The assistant manager paused in the doorway at sight of Jules Tremaine. “Dear me,” he said involuntarily. He turned to look uncertainly at Rogers. “A physician is needed? Unfortunately we have no house man. We use one from the neighborhood. I’ll call—”
“Ambulance should be here any second,” the detective said. He watched as Max Stitt went out the door in the custody of the two patrolmen. “You’d better get that door fixed, though. I want to lock this room.”
“Certainly, sir. Certainly. I looked at it on the way in.

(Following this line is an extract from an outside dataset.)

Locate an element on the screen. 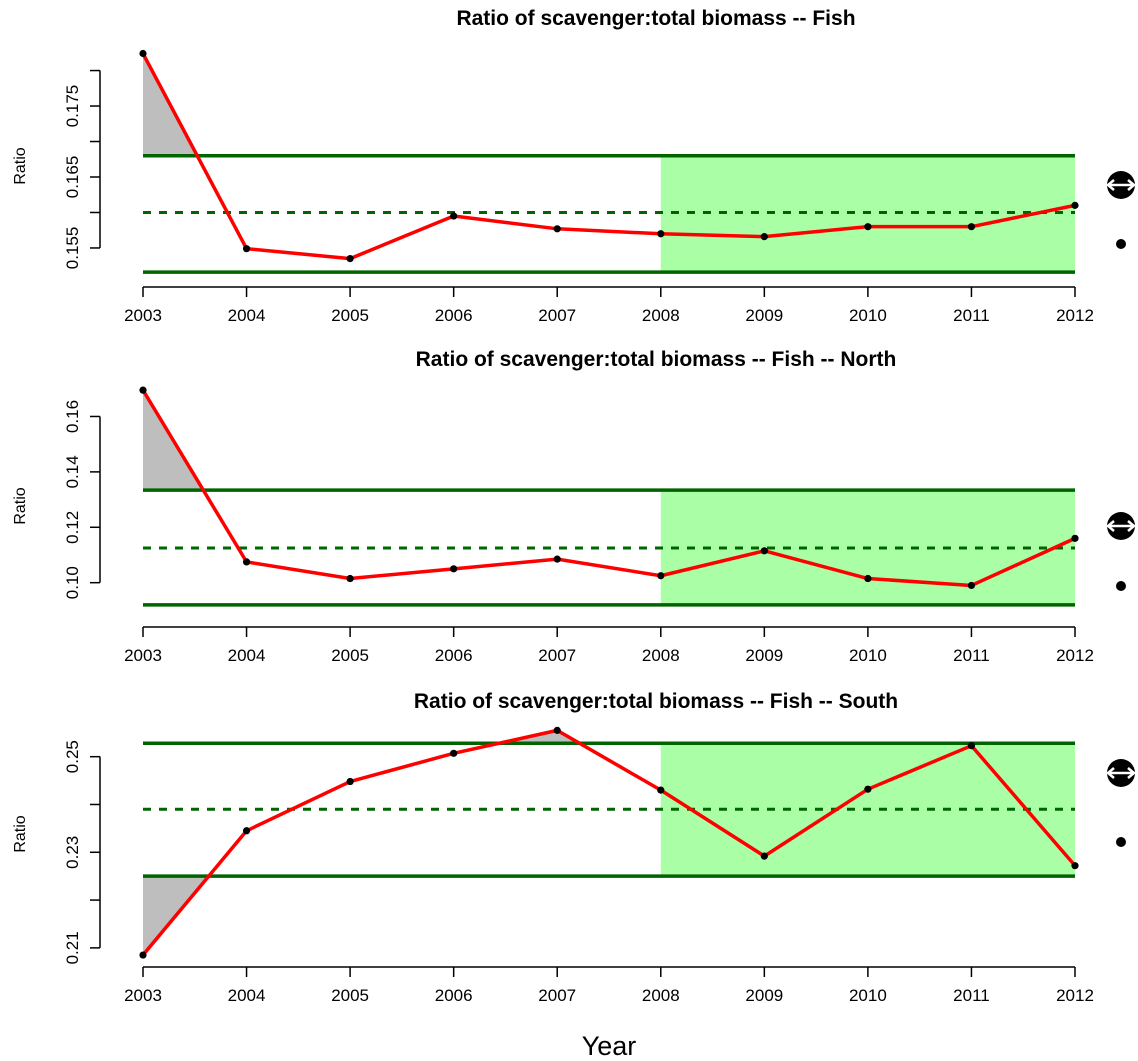  panel-3-x-tick-label-2003: 2003 is located at coordinates (143, 996).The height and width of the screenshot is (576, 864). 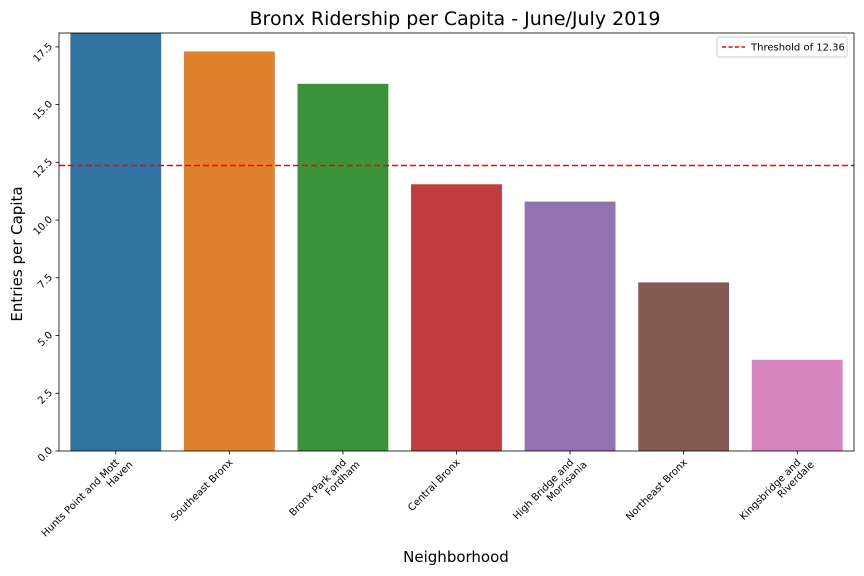 I want to click on y-tick-label: 10.0, so click(x=44, y=226). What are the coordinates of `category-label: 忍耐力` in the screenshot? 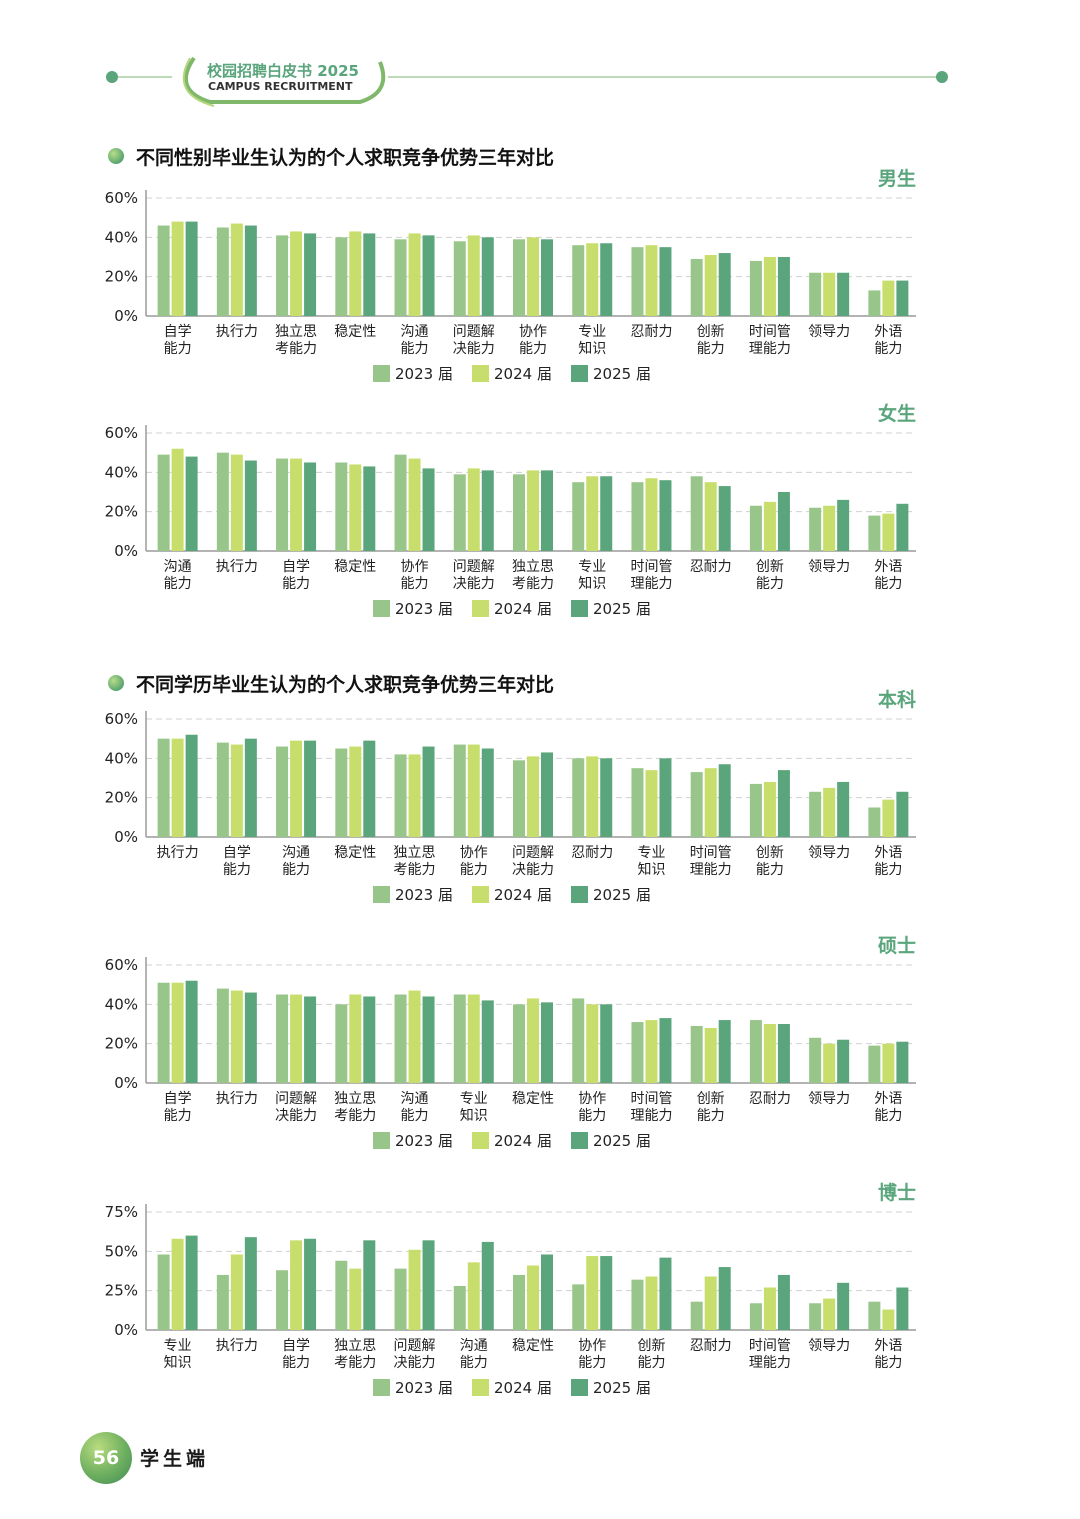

I believe it can be fixed temporarily well enough to lock it.” He walked importantly to the phone.
Johnny silently handed the Mauser to Detective Rogers, who pocketed it. The ambulance crew arrived, and the white-coated doctor took one look at Jules Tremaine’s face and eyes and stretched him out on the sofa. He worked on him for quite a long time before he signaled for the stretcher.
“Come on, Johnny,” Rogers ordered when the tide had ebbed from around them. “I want to talk to him as soon as I can.”
“Sure, Jimmy.” Johnny followed him on out past a work-man in carpenter’s overalls muttering under his breath at the state of the door.
In the lobby, when he was sure that Rogers was in full flight after the stretcher, Johnny veered off to one side. He wanted a look at that room of Jules Tremaine’s, and he wanted no one looking over his shoulder while he did so.